Sarkaghat is a town and a tehsil, near Mandi city in Mandi district of the Indian state of Himachal Pradesh.

Sarkaghat is one of the 5 Local Urban Bodies in Mandi District. The town is located about 60 km away from the district headquarters at Mandi. It is a main business centre and is the fourth-largest town in the district.

The Sarkaghat Local Urban Body came into existence in 1981. The Nagar Parishad of Sarkaghat has seven wards. The new ward of Dabrog was recently included in the Nagar Parishad. The present population of this town is about 6000 and the floating population is about 1 Lakh per month.

The town has a Government Hospital. PPR Memorial Hospital is the only private hospital located in Sarkaghat. The bus station is under the control of Himachal Road Transport Corporation (HRTC).

Sarkaghat has one Govt. P.G. College, one Govt. Hospital, Senior Secondary School, Mini Secretariat in which the various Govt. Department Office of Sub-Division level function.
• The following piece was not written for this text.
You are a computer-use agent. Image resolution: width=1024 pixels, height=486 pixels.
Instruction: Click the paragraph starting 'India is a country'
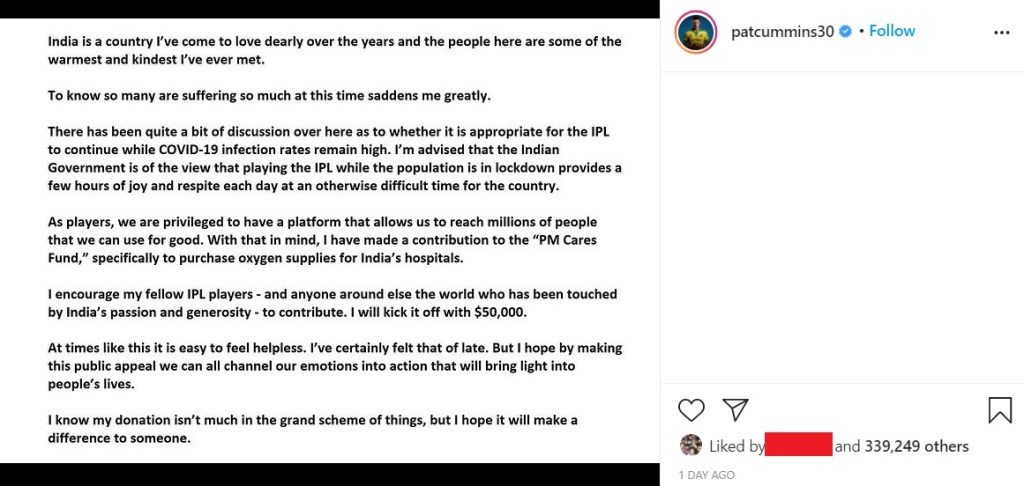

Sarkaghat also have CBSE affiliated schools, R K International School which is located near the Nabahi Devi Temple. and SPS International School situated in Tatahar.

==Demographics==
Sarkaghat is a Nagar Parishad town in district of Mandi, Himachal Pradesh. Sarkaghat is divided into seven wards for which elections are held every five years. The Sarkaghat Nagar Parishad has population of 4,715 of which 2,522 are males while 2,193 are females as per report released by Census of India 2011.

The population of children aged 0-6 is 419 which is 8.89% of total population of Sarkaghat (NP). In Sarkaghat Nagar Parishad, the female sex ratio is 870 against state average of 972. Moreover, the child sex ratio in Sarkaghat is around 669 compared to Himachal Pradesh state average of 909. The literacy rate of Sarkaghat city is 89.29% higher than the state average of 82.80%. In Sarkaghat, male literacy is around 92.65% while the female literacy rate is 85.53%.

Sarkaghat Nagar Parishad has total administration over 1,184 houses to which it supplies basic amenities like water and sewerage. It is also authorized to build roads within Nagar Parishad limits and impose taxes on properties coming under its jurisdiction.